Looking at the dire need to build AI in India, by India, and for India, GreyOrange AI research scientist Guneet Singh Kohli went on a unique journey. He began working on Hugging Face’s Data is Better Together initiative in partnership with Daniel van Strien from Hugging Face and as the first step introduced Sanskriti Bench.
The aim of Sanskriti Bench is to develop an Indian cultural benchmark to test the increase of Indic AI models. By crafting a benchmark with the help of native speakers from different regions across India, the initiative aims to take into account the country’s cultural diversity.
The initiative is also being built with the help of Silo AI’s Dr Shantipriya Parida, who also created Odia Llama, Anindyadeep Sannigrahi from Prem AI, and Dr Kalyanamalini S, who is the language expert from Odia Generative AI.

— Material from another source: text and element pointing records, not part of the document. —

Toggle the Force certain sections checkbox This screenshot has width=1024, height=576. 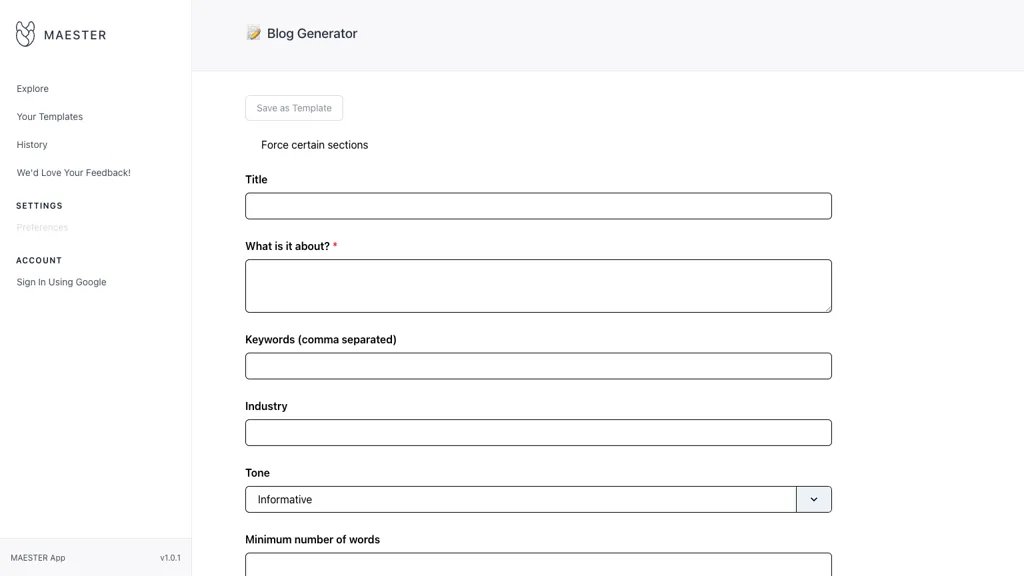pyautogui.click(x=252, y=145)
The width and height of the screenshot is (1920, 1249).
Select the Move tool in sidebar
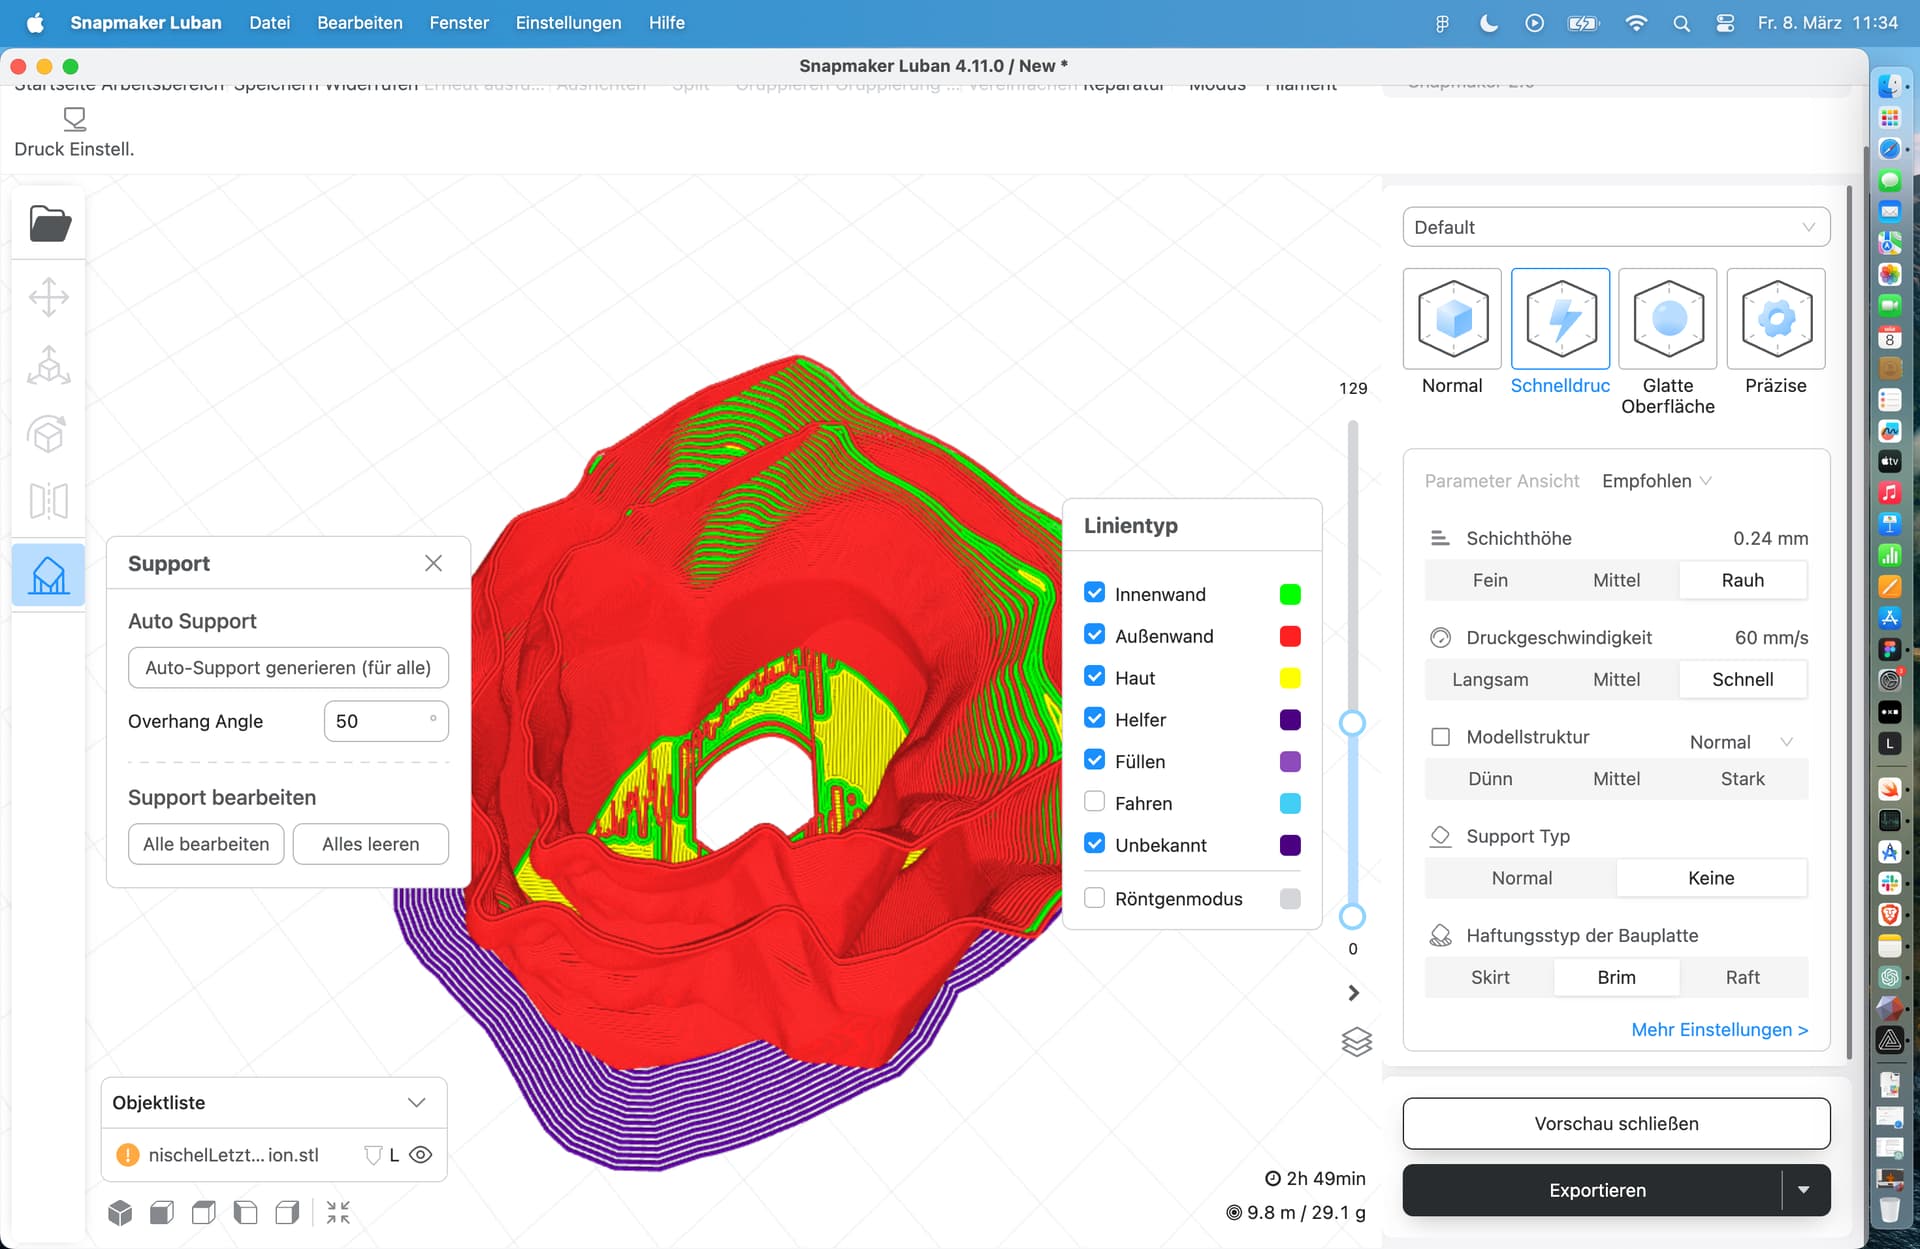click(49, 297)
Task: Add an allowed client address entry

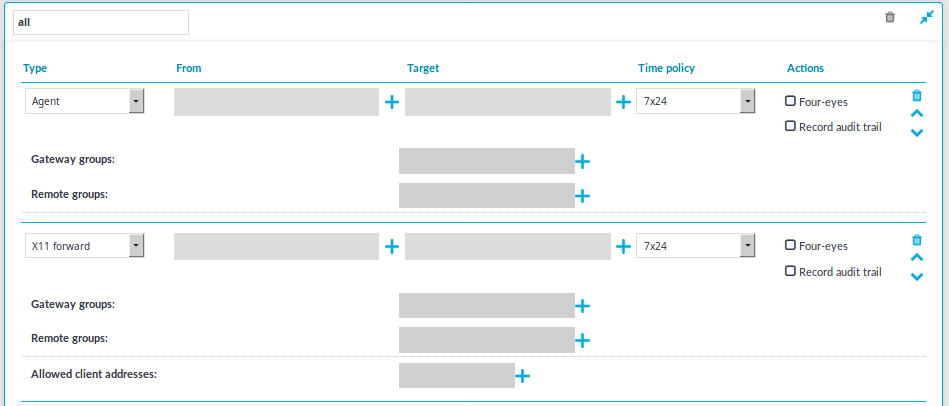Action: pos(522,376)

Talking about the project with AIM, Kohli said that the most important and unique part about this project is that all of the data is novel, which means that it’s created by Indians from across the country to ensure diversity, accuracy, and quality of data. He said that this is not available in other datasets in Indic languages, which are essentially translations taken from English.
Apart from this, Kohli recently also partnered with GitHub and Save the Children to build AI tools for child safety and is preparing an AI system that can catch people who attempt to groom children online. “I write research papers, but eventually, there is no use if you can’t implement it for the people,” said Kohli.
The eventual goal Kohli has with this is to set up a global AI for Child Safety Lab, ahead of which he hopes to collaborate with several psychologists. “In India, children are using a lot of social media, and it becomes important for the country to also start talking about these,” he said, highlighting the importance of more conversations in the country as these are lacking when compared to the US and Europe.
The First Phase is Going Strong
According to the roadmap that Kohli laid out, the project is in its first phase. Currently, he is creating questions to build a dataset for benchmarking LLMs, which will then be hosted on the Hugging Face leaderboard.
In order to create the perfect questions, Kohli has taken the help of friends from different parts of the country. He gave an example of one friend from Bihar who provided questions in his native language, Maithili, along with the answers. However, the problem he highlighted was that these LLMs had a very big problem understanding context.
“We asked a question to an AI model about a festival from Bihar for which it was able to answer correctly with all the historical accuracy and the reasons for celebrating it. But when asked about more context on the festival, the model related the whole festival to Odisha,” said Kohli.
He explained that even though we can correct this by using our own knowledge of the culture, what about researchers who are using LLMs for research of Indian culture? “They would get it completely wrong,” said Kohli. Similarly, he highlighted how different states contribute to the country, like how Punjab is famous for agriculture and Gujarat is famous for driving the economy. All of this needs to be represented in the AI models as well with proper attribution.
To ensure these LLMs have geographical, cultural, historical, proverbial, and demographical knowledge about each part of the country in its native language, Kohli has started preparing the dataset.
He is working with several volunteers from Kashmir, Punjab, Kerala, and Assam to integrate the knowledge of each region into the dataset. “I am pushing for the idea that it needs to be completely human-driven,” he added, saying that he does not want to use synthetic data for creating questions as the foundation.
Currently, he is aiming for 500 questions per language and per region of the country, starting with 10 languages, which can be augmented using language models in later versions. “The beautiful part of India is each region has a unique language, which would make it diverse in itself,” said Kohli.
He is also working on incorporating figurative language, like the language used in proverbs, poems, similes, and other expressions, which are unique in each part of the country.
Indian Researchers Need to Get Together
With a BTech from Thapar Institute of Technology and working with a lot of non-profit organisations, Kohli’s motivation has always been to make technology work for the people. That is why he started working on the idea in 2020 with Cord.ai.
“I don’t want to call it my project. I eventually want to call it ‘by the people for the people’,” said Kohli, emphasising the fact that initiatives like these would be able to set up a benchmark created by Indians for anyone building AI models in the country, even if they are coming from outside the country.
“If anyone is creating an Indian model, it should be able to handle Indian culture,” said Kohli, highlighting that all the models coming up in the Indic AI space claiming to be the best need to be evaluated.
Talking about OpenAI coming to India and other Indian-based AI offerings such as Krutrim, Kohli said that it is important for researchers who are building different AI models in different languages to come together. He said that as the phases are completed, the initiative will be part of the community and everyone contributes to it.
Also, speaking about the recent launch of the Cohere Aya model in multiple languages, including Hindi, for which Kohli was one of the reviewers of the paper, he said, “If people from outside India can also do it for Indian languages, we being in India, why can’t we do it?”